It has been a while since I last posted anything… It was very nice to get people complaining that I hadn’t posted – people are actually reading it!
It has been an incredibly busy, but rewarding time since starting at Trinity. I am loving the opportunities that I am getting, the friends I am making and, what appears to be a creative side of me, that is getting a chance to release itself. From visual work to crafting words, the time I am no longer spending preparing for essays or dissertation work is freeing my mind to put pen to paper for prayers and even some song writing (more on that at a later time!).
Since my last post, I have been working with the Calderside Learning Community Chaplaincy Team, which Karen, my supervisor (or ‘bishop’), is a part of. For the second year running, we ran a Rights Respecting Week called R.E.S.P.E.C.T, which can only be described as a rewarding, although tiring, week with first-year pupils. This was to help promote and participate in UNICEF’s Rights Respecting School Award programme.

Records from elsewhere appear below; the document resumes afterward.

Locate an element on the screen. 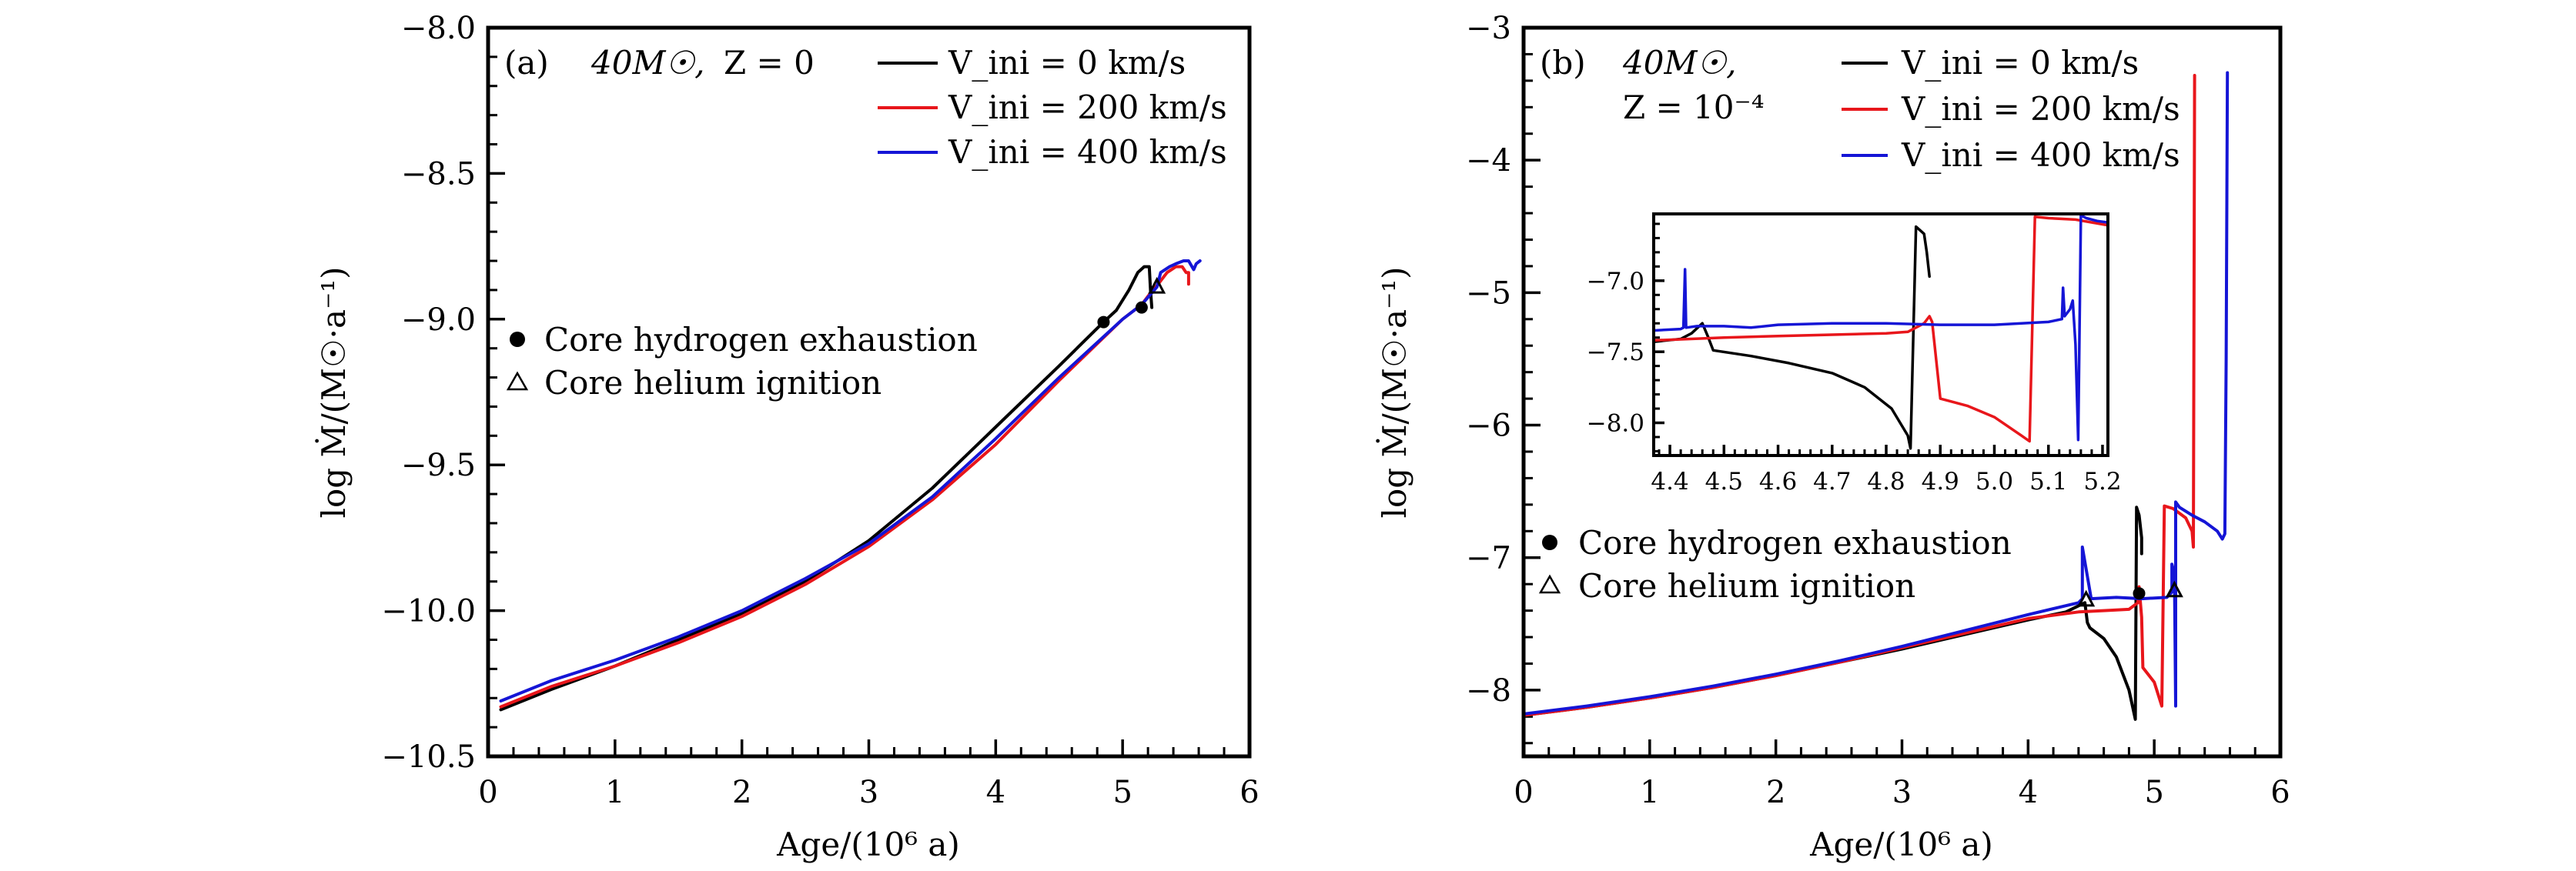 The height and width of the screenshot is (871, 2576). inset-x-tick-label: 4.8 is located at coordinates (1886, 482).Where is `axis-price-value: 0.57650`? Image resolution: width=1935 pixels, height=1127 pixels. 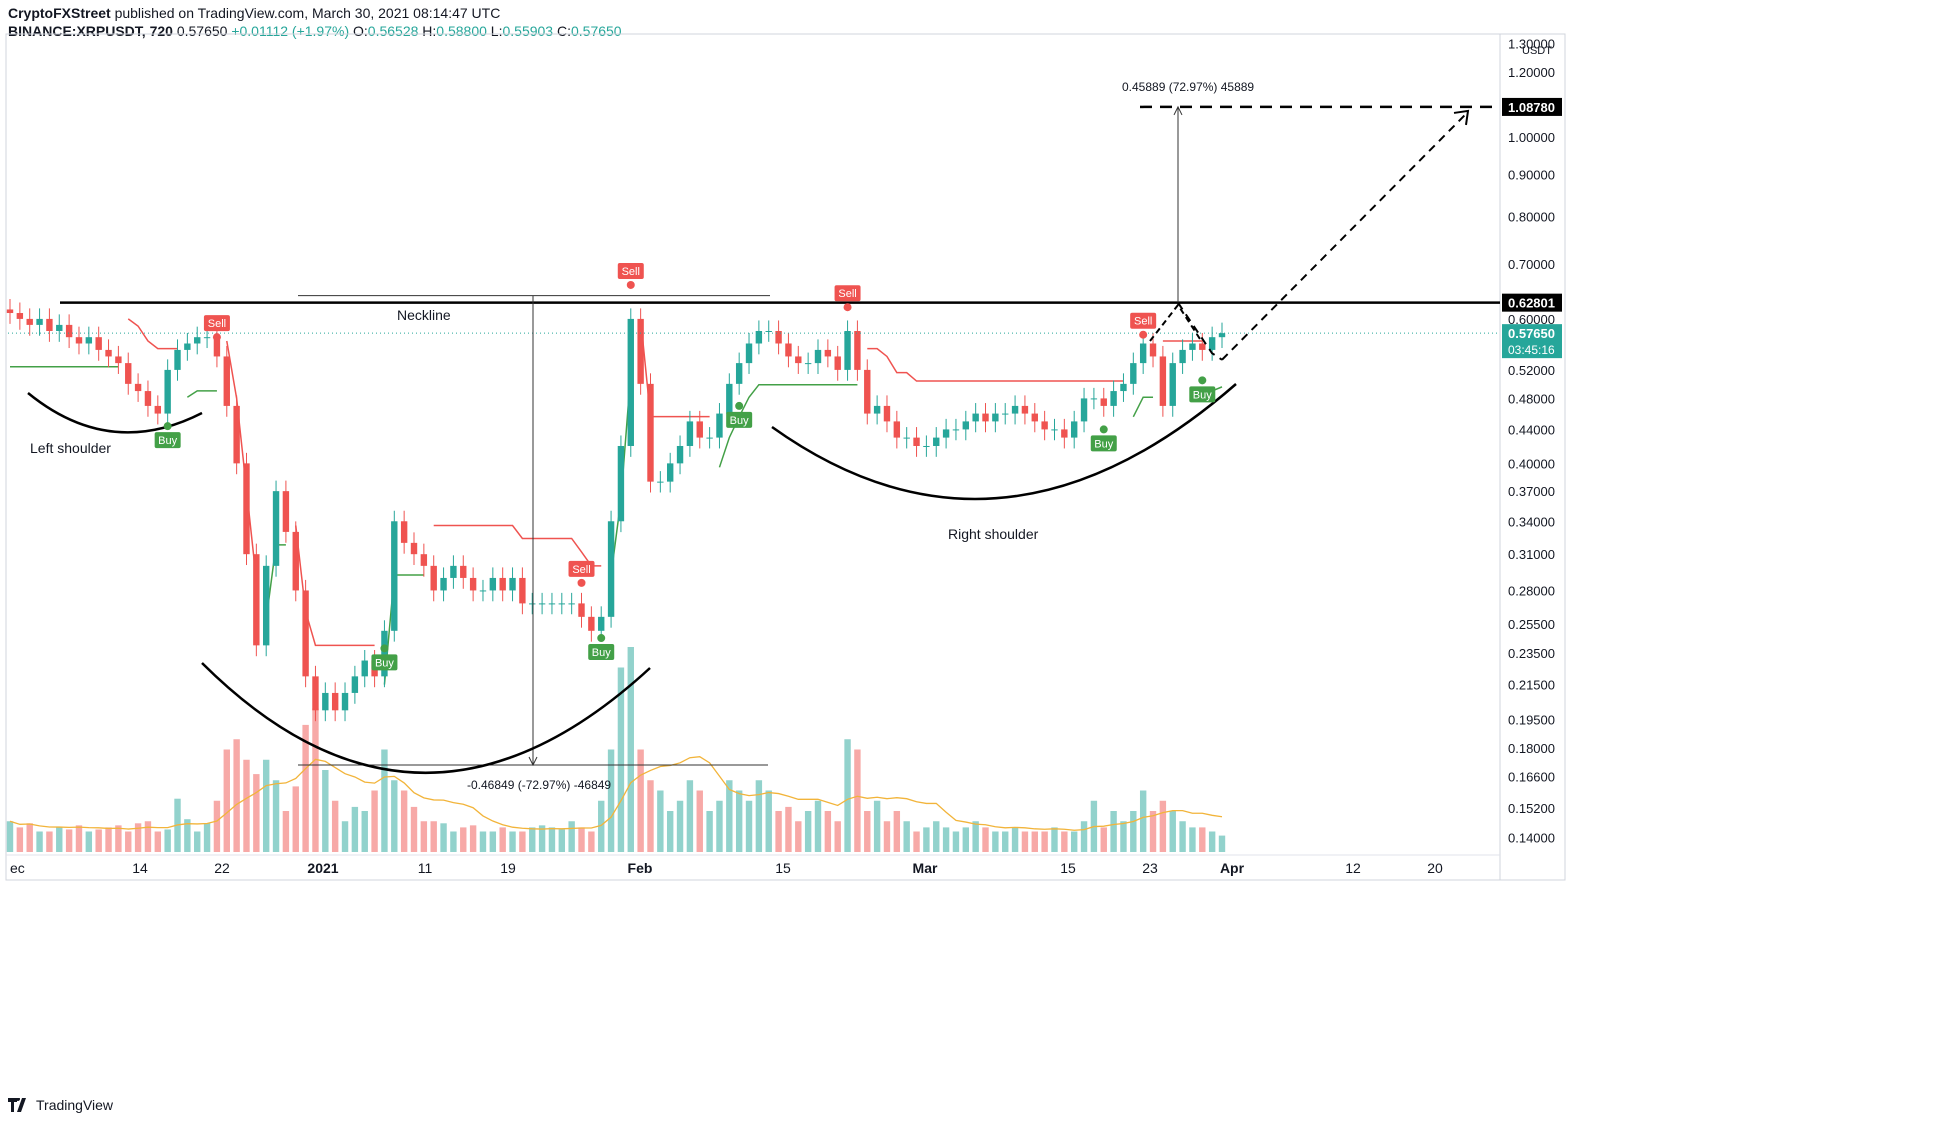
axis-price-value: 0.57650 is located at coordinates (1532, 334).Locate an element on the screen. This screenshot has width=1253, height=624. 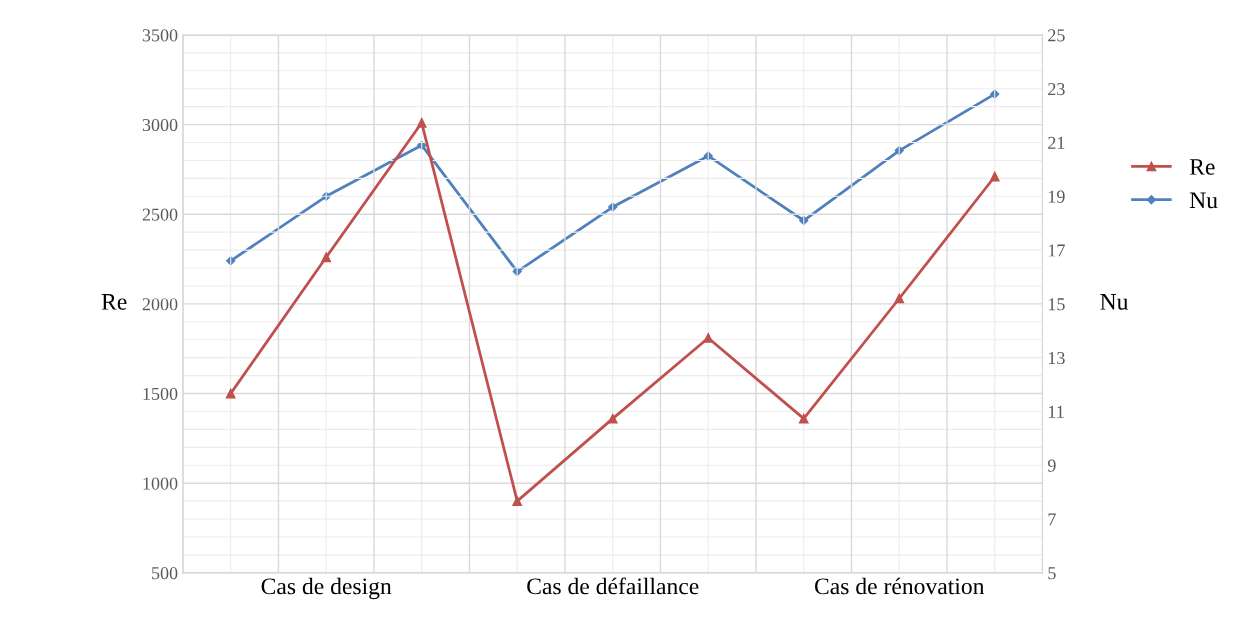
y2-tick-label: 9 is located at coordinates (1052, 466).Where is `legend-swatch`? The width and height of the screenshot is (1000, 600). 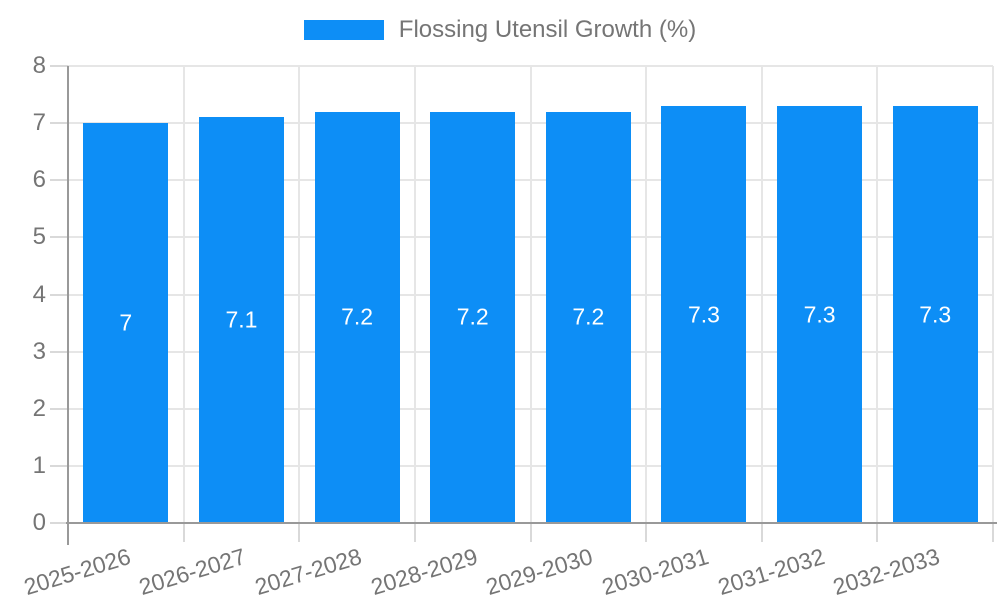 legend-swatch is located at coordinates (344, 30). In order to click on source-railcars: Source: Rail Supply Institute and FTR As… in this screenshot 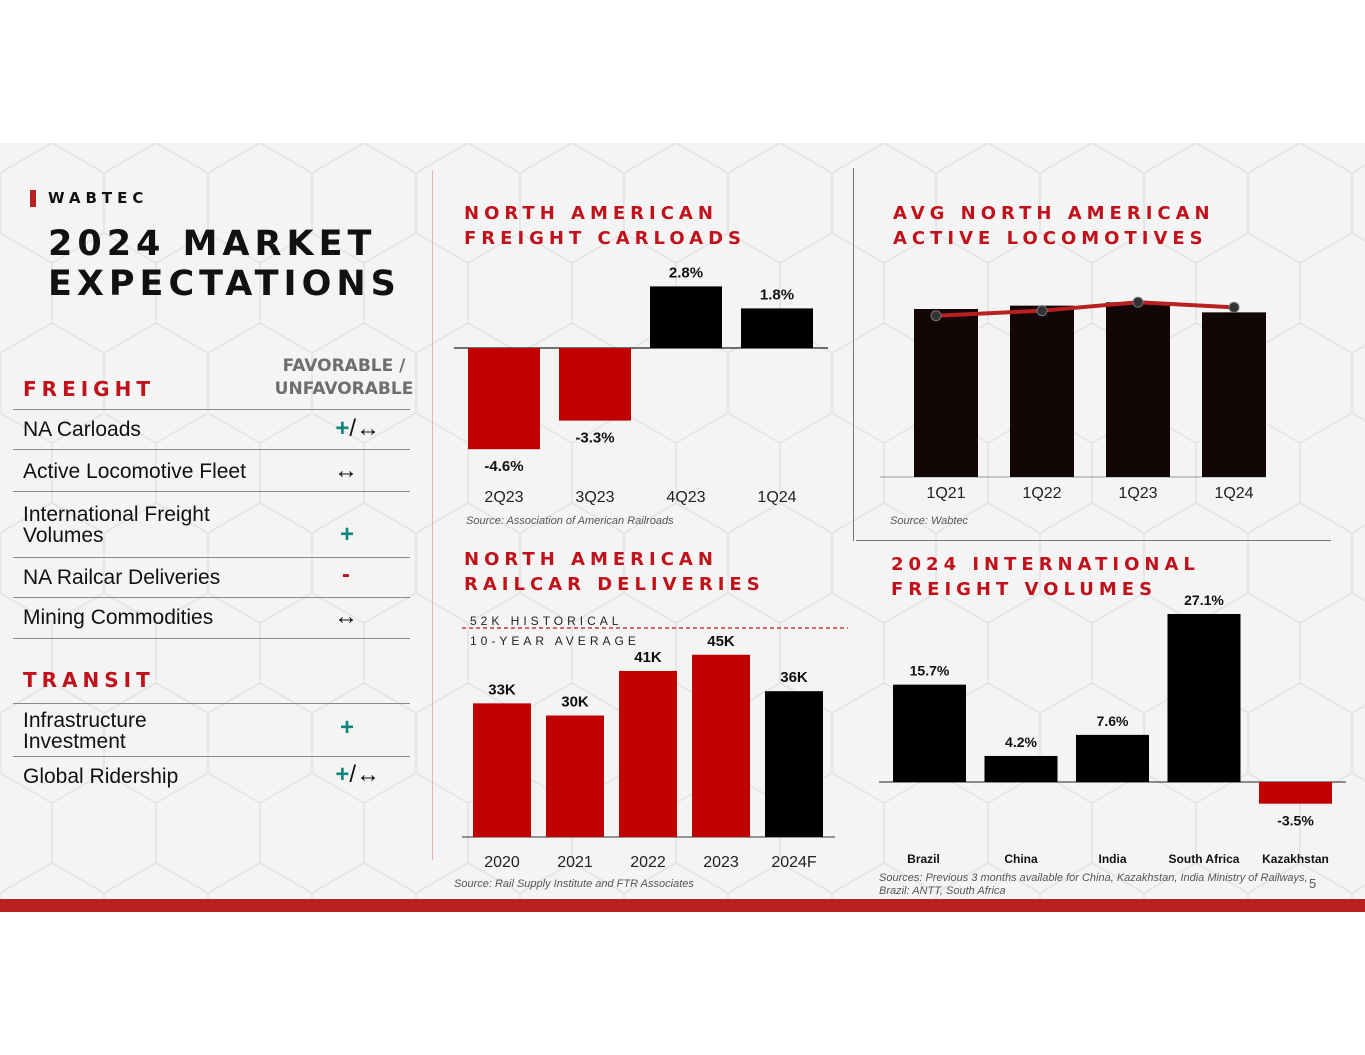, I will do `click(574, 884)`.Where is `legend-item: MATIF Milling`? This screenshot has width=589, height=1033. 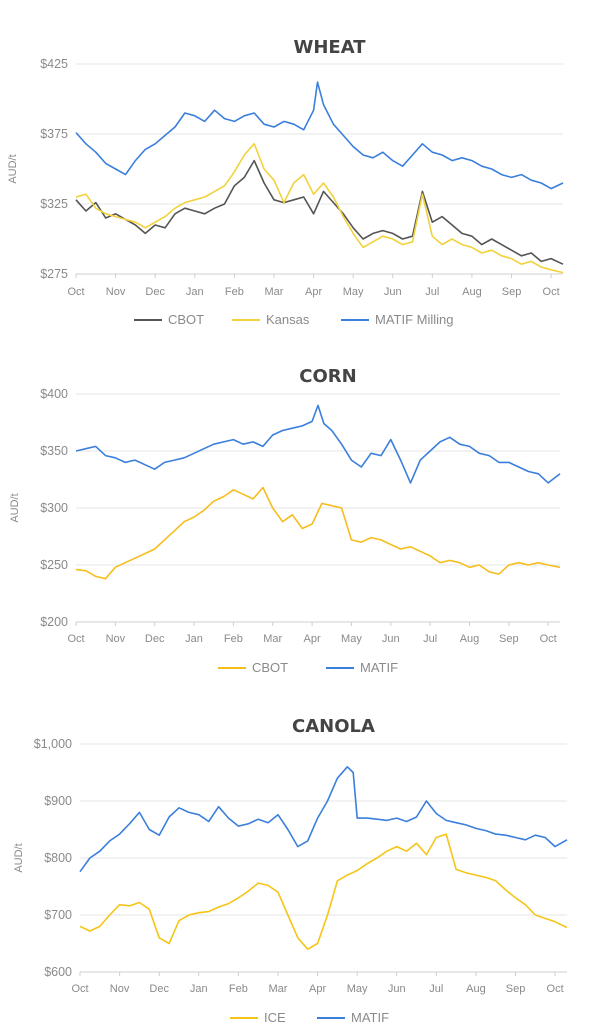 legend-item: MATIF Milling is located at coordinates (397, 320).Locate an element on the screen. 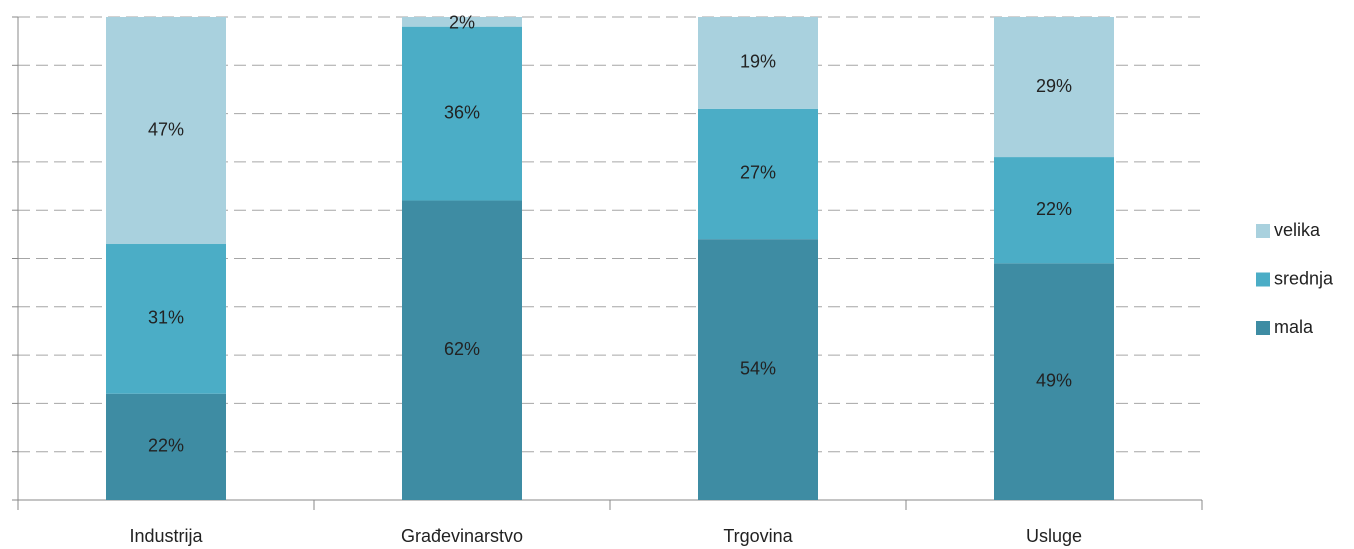 Image resolution: width=1354 pixels, height=549 pixels. value-label: 31% is located at coordinates (166, 318).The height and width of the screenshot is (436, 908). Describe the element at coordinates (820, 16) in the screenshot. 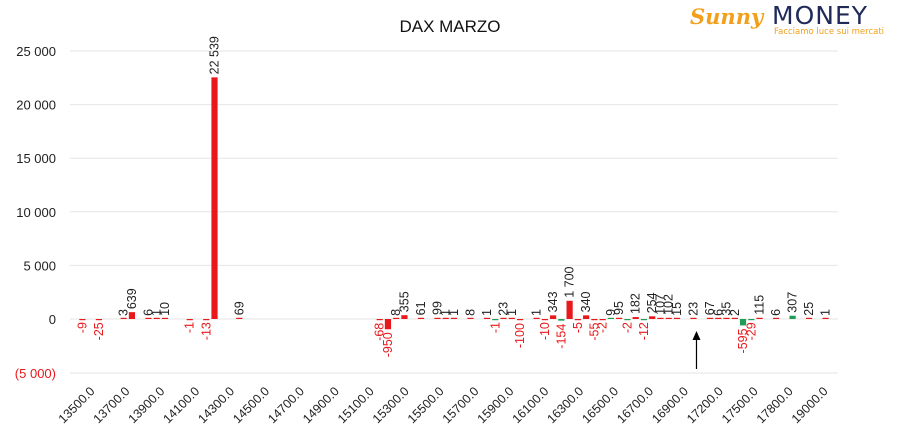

The Convention on the Rights of the Child is the first legally binding international instrument to incorporate the full range of human rights—civil, cultural, economic, political and social rights. We had four workshops looking at four of the 54 articles found in this Convention:
- An arts, crafts & music workshop to allow children to develop their personality, talents and skills to the full.
- A games workshop to allow children to relax and play. In some parts of the world, children live their entire life working.
- A workshop dedicated to discussing disabilities – both obvious and not so obvious – and how children, irrespective of such disabilities, should be given what is needed to ensure that they can lead full and independent lives.
- A drama workshop, which used the medium of drama to help children understand that they have a right to think and believe what they want and practice their religion freely as long as they allow others to do the same.
At the end of the week, we brought everyone and everything together at a Friday morning assembly, where each workshop got to showcase their article and what the pupils had done and learned in them. From singing verses written by pupils to the tune of ‘True Colours’ with other pupils using sign language to sign the chorus to a drama sketch about Sectarianism being acted out by one of the groups, everyone got a chance to laugh
and to reflect on the issues raised throughout the week. On the topic of colour, we also hung a piece of coloured paper, which every pupil had designed, along ‘The Street’ – a central area in the school building, which looked as beautiful and vibrant as the one from last year.
Each pupil was also given a multi-coloured wristband as a memento, which we hope they will look at and remember their call to respect others around them.
Our Cosy Café was held at the end of each day from Monday to Thursday, which was a great success.
As we continue to do this every Thursday in Calderside, your prayers of support would be greatly appreciated.